Professionally, I am a journalist. You can get all of my career details at www.ericminton.com or at www.linkedin.com/in/eminton. Personally, I am married to Sarah Smith, a retired U.S. Air Force officer, and I have two sons, now in their 30s, from my first marriage.
My passion for Shakespeare is wholly personal. It is not professional, though my journalism career has occasionally intersected with the theater, and I was the public relations director of an Oklahoma City theater for a short stint long, long ago. My passion is not scholastic, either, though I do read the introductions and the footnotes in the Arden Shakespeare series.

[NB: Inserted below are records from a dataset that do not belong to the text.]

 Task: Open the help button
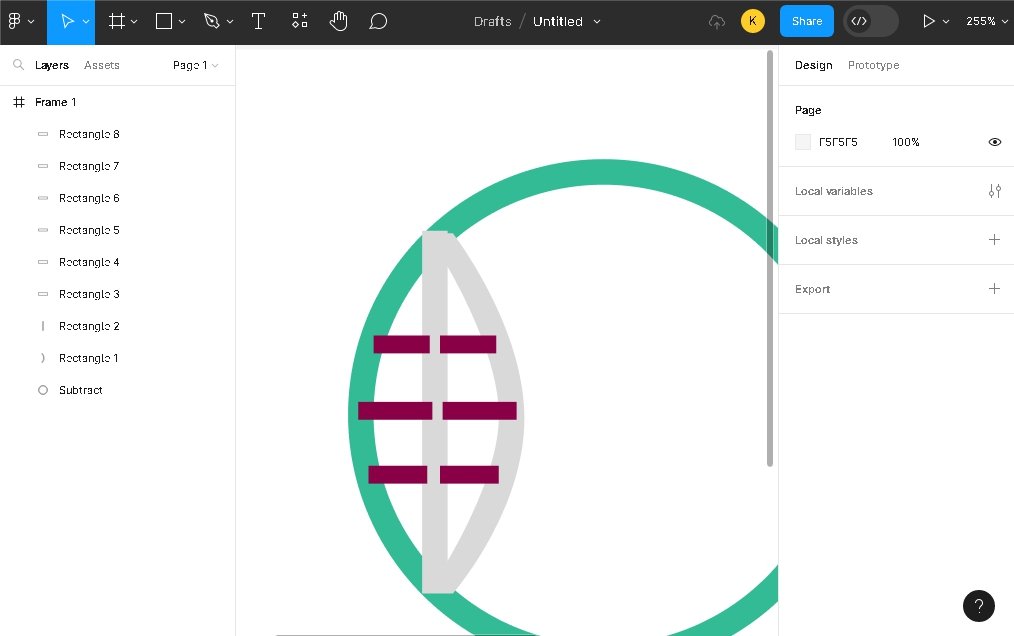(978, 605)
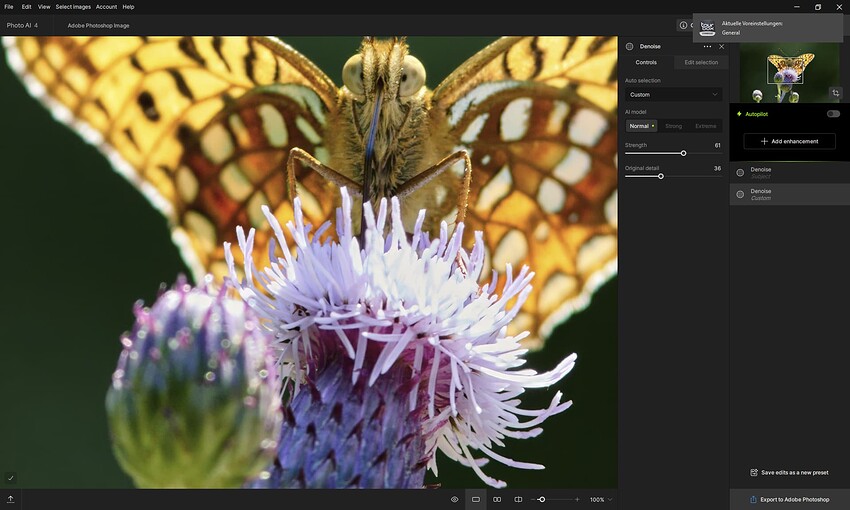Select single image view mode icon
The height and width of the screenshot is (510, 850).
476,499
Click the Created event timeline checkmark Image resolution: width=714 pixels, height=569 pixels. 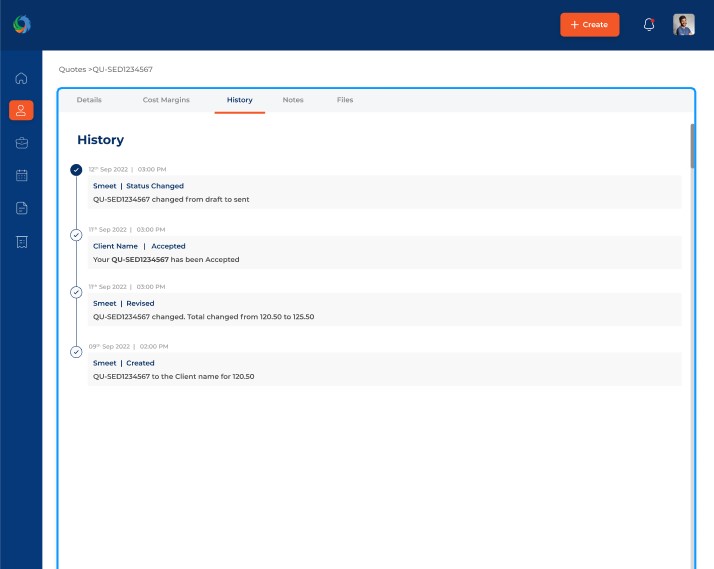(x=77, y=351)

My passion for Shakespeare, like many of life's great experiences, started with a girl. My best friend in high school was in the drama club, which took a field trip one Saturday from our central New Jersey school to the American Shakespeare Theatre in Stratford, Connecticut. My friend invited me along so that he wouldn't be the lone guy on the trip. I only knew Shakespeare from the boring Julius Caesar we had to read in English class, but my appreciation grew with that Stratford production of Twelfth Night for one reason in particular: Fred Gwynne playing Sir Toby Belch. I was a huge Munsters fan back then, and that was Herman Munster right there on stage!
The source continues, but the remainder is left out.